“I am more comfortable in the water than I am on land,” says Jann Rosen-Queralt, a swimmer, scuba diver, and artist with environmental concerns. Upon entering her studio, this is immediately evident. Sitting atop an expansive work table is a maple cutout of the Chesapeake Bay which she will cast in ice and wax.  Under the table is a box of horseshoe crabs coated in various patinas. Decals from a recent installation about water consumption are scattered atop another table. On the floor rests an algae-inspired boardwalk design prototype intended for a riverine island park.  A steel and cast iron sculpture, reminiscent of a water-filled porthole, awaits final touches in the studio’s adjacent workshop.

As she tinkers with these works in the privacy of her studio, Rosen-Queralt refines and strengthens her voice…a voice that requires confident, compelling expression when her pieces become public art.  Injected into collaborative problem solving with scientists, engineers, architects, and planners, it is a voice that has the power to catalyze partnership, discovery, and stewardship.

For Rosen-Queralt, the artistic problem-solving process begins with a question. While on a team designing the City of Arlington, Virginia’s Powhattan Springs Park, a project requiring a skateboard area, soccer field, and nature park, Rosen-Queralt asked “Where is the water?” This led her to recommend the use of a raingarden to manage stormwater and serve as an inviting, interactive, child-friendly, water-themed nature park.

In 2003, Rosen-Queralt helped develop an Art Master Plan for the Brightwater Wastewater Treatment Plant in Washington state. The site, not only a state-of-the-art, LEED ® Platinum, non-odorous facility, had become a popular recreation destination. When challenged by Brightwater to create artwork to expose the working processes of the system and engage the public in inquiry and discovery, Rosen-Queralt had two questions: “How do we celebrate this engineering, and how can I visually give people a sense of the 13 million gallons of water a day that pass through this plant?” She answered these questions by creating Confluence, a small-scale installation reminiscent of a tidal pool. Confluence uses the hydraulic action of a “breathing lung,” and the seeping and rushing of water that flows dramatically through a sunken pool and open pipe to reveal the engineering and capture the imagination of visitors to the plant’s community center. The work includes a grove of willows which, upon reaching ten feet in height, will represent the volume of less than .01 percent of the amount of water that flows through the plant on a daily basis.
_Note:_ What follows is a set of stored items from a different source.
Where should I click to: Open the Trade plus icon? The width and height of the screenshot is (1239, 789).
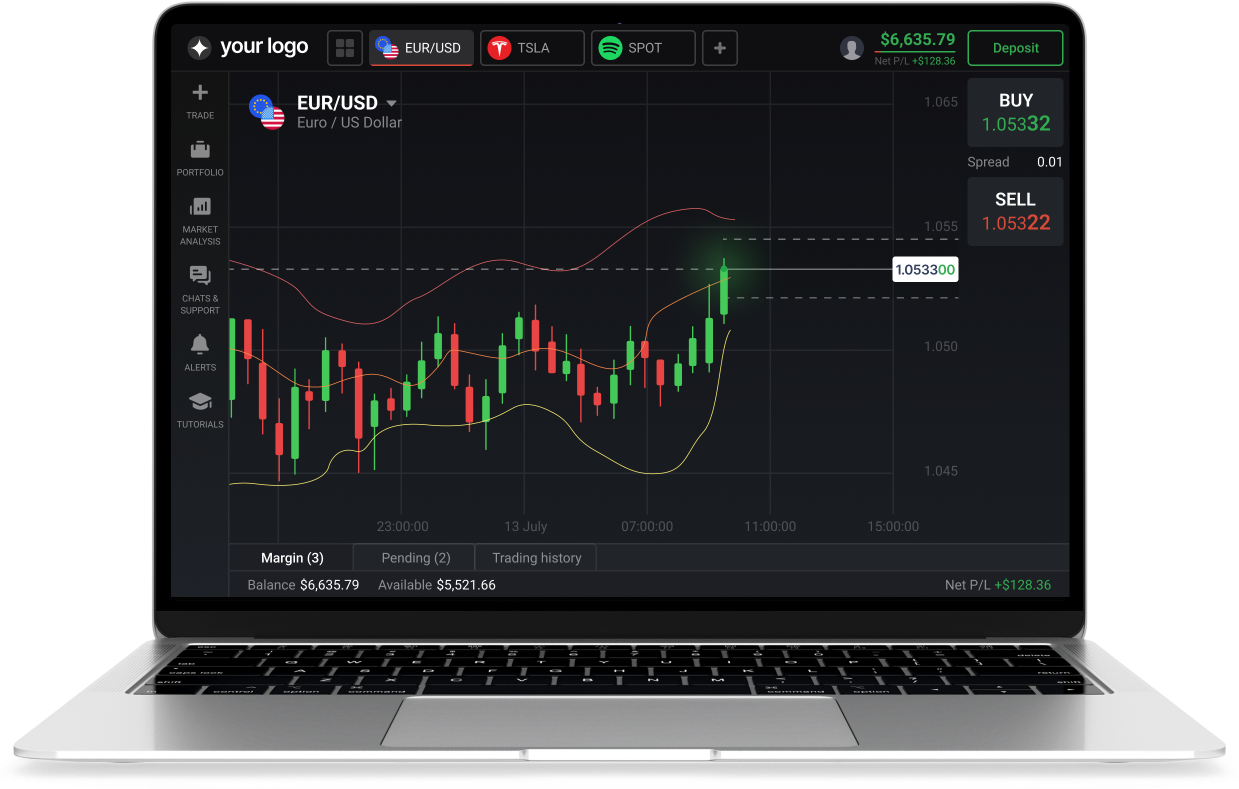pyautogui.click(x=200, y=93)
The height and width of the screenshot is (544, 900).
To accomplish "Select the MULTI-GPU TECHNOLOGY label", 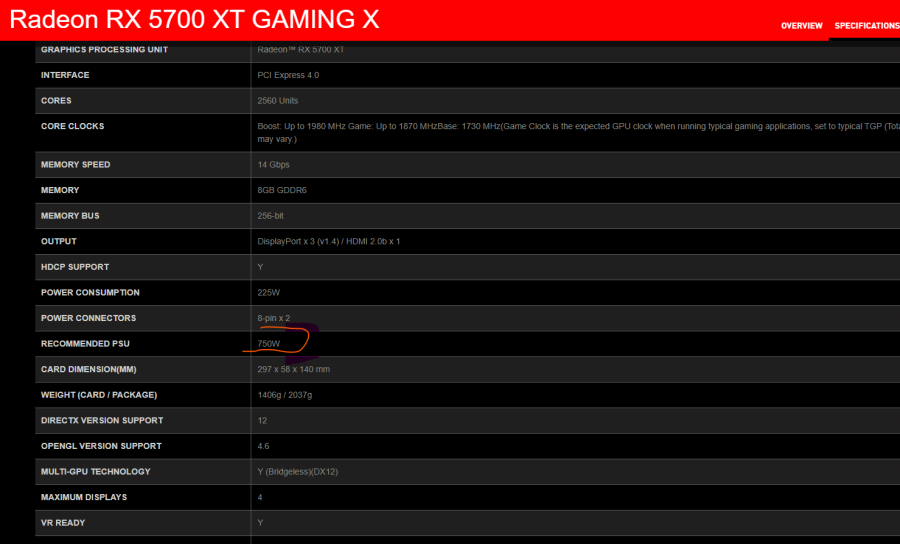I will coord(95,472).
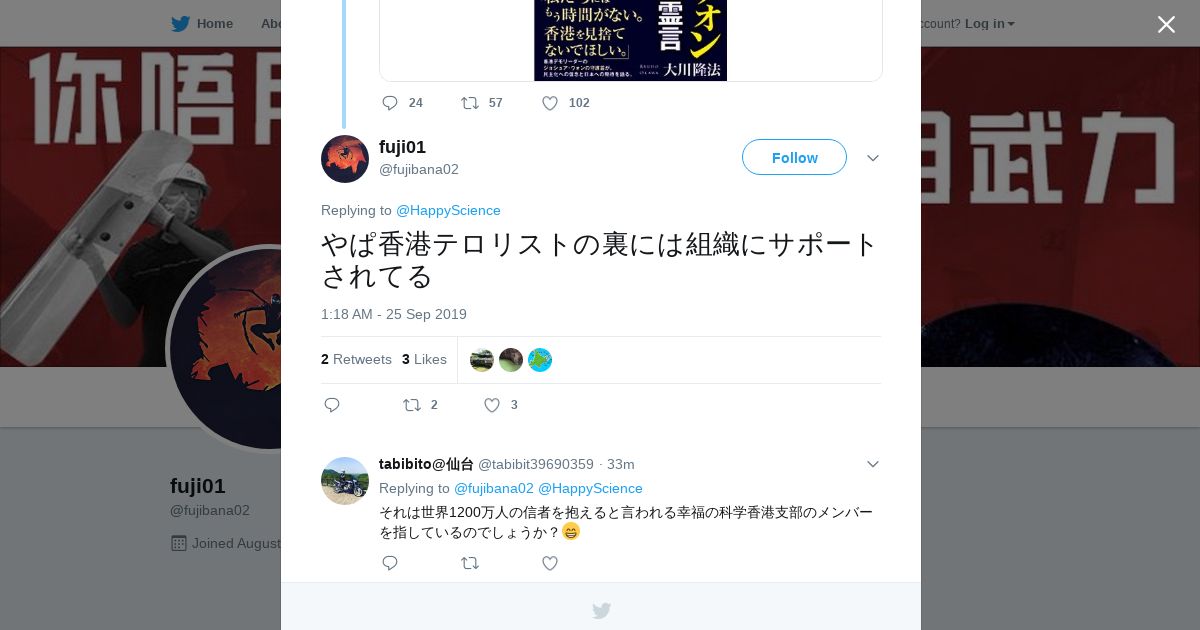The image size is (1200, 630).
Task: Like the tabibito@仙台 reply
Action: (550, 563)
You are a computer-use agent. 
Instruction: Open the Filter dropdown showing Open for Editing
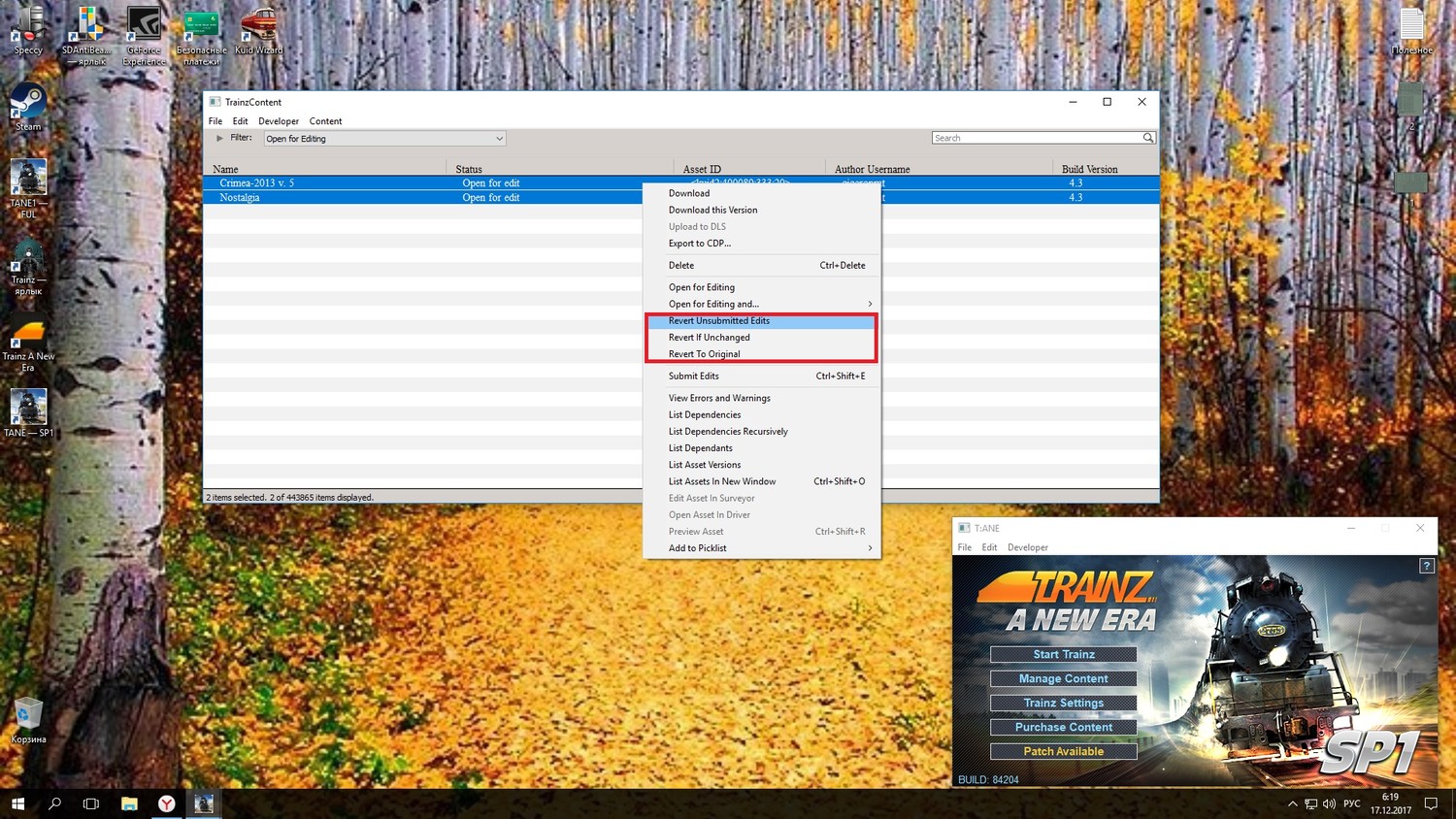385,139
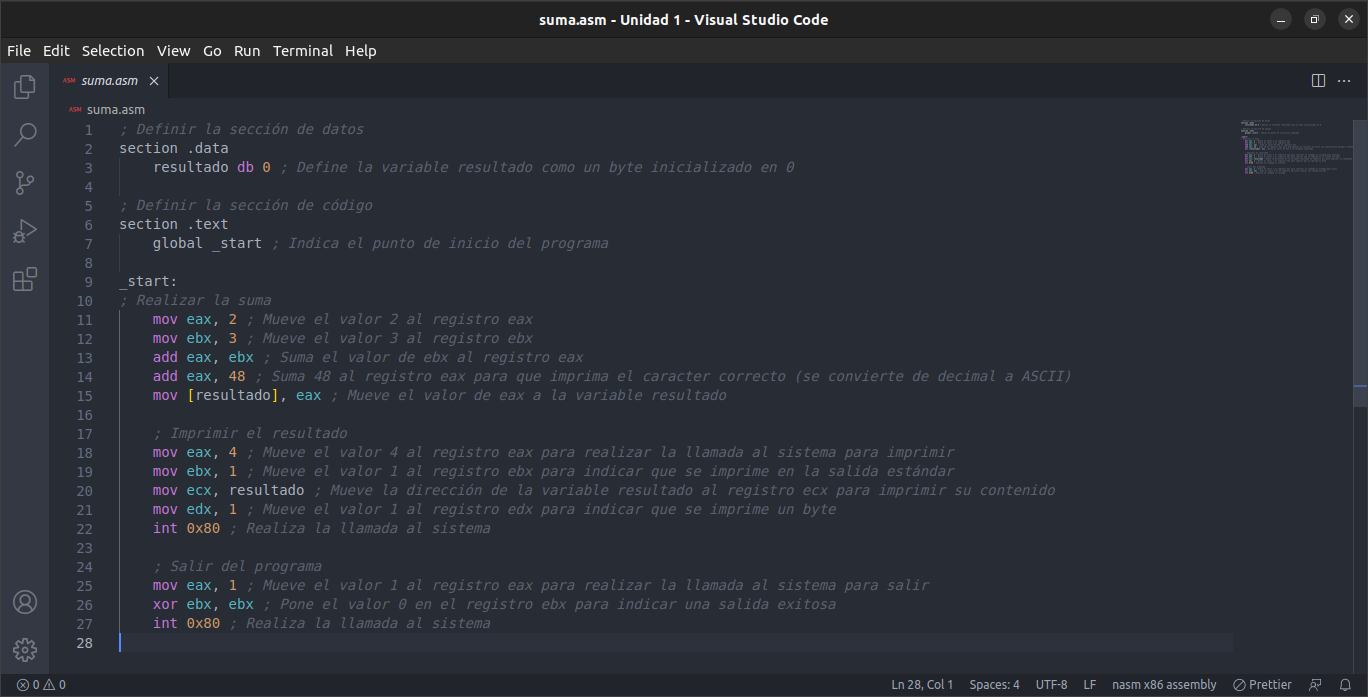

When the Arts and Science Council of Charlotte-Mecklenberg, North Carolina sought Rosen-Queralt’s input on the creation of an outdoor space for a mental health facility, her work began, once again, with a question. A beautiful, wooded ravine, bisected the Billingsley campus. Knowing that nature was used in the Center’s rehabilitation programs, Rosen-Queralt asked, “How can this natural habitat be more available to patients?” Her solution was to create Awi-Spek, a refuge area in which “ear trumpet” sculptures amplify the sounds of the birds, rustling leaves, and creaking branches. Located on the north side of a newly constructed bridge connecting the campus, the space, she says, “allows people to revel in the sounds and patterns of movement.”

For Rosen-Queralt, the best and most difficult aspects of working with scientists, engineers, and design professionals are one and the same: the establishment of trust and communication. “I have had some of my most rewarding experiences when the collaboration has been one of reciprocated trust.”

“I’m not a scientist,” explains Rosen-Queralt. “I’m trying to poetically and didactically make people aware of things that are important. I can get people’s attention in a way that other professionals can’t.  Engineers are inventive, creative people, but they are very focused on a problem, and if they move too far away from that problem, they’ll lose their focus.  I have the luxury of being able to look at the problem and focus in a different manner. I can let the wonder of a situation, rather than the solution, be the leading quality.”

Though seeing her work on display is gratifying, knowing that it is generating awareness of water concerns is what Rosen-Queralt finds most rewarding.